Severe dysplasia can be distinguished from moderate and mild dysplasia of bronchial mucosa by changes in Ki-67 index.

Pol J Pathol

Žaklina Mijović, Institute of Pathology, Faculty of Medicine, University of Niš, Vase C¡arapića 85, 18000 Niš, Serbia, tel. +381 64 66 25 346, e-mail:

Published: March 2015

Preneoplastic lesions on small bronchial biopsy specimens may cause a diagnostic dilemma. The aim of this study was to estimate karyometric variables and the Ki-67 index of preneoplastic bronchial lesions and squamous cell carcinoma of the lung.
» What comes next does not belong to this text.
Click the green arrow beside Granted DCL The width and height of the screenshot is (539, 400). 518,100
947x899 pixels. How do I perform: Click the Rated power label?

The study was performed on endoscopic samples of squamous cell carcinoma (n = 22), normal appearing mucosa surrounding carcinoma (n = 10), bronchial dysplasia of mild (n = 7), moderate (n = 6), and severe grade (n = 6), carcinoma in situ (n = 17), and normal mucosa from patients with chronic bronchitis (n = 26). Karyometric analysis was done using the image analyzer ImageJ 1.47q. Ki-67 activity was also quantified by ImageJ 1.47q with the plugin Cell Counter. The highest values of nuclear area were found in squamous cell carcinoma, and differences were statistically significant compared to normal mucosa, all grades of dysplasia and normal appearing mucosa surrounding carcinoma (p < 0.01). The Ki-67 index was significantly higher in squamous cell lung carcinoma compared to normal mucosa, mild and moderate dysplasia and normal appearing mucosa surrounding carcinoma (p < 0.01). The Ki-67 index was significantly higher in severe dysplasia than in mild and moderate dysplasia (p < 0.01). In conclusion, the Ki-67 index is a useful parameter for more objective grading and can be of prognostic value to determine the biological potential of preneoplastic bronchial lesions.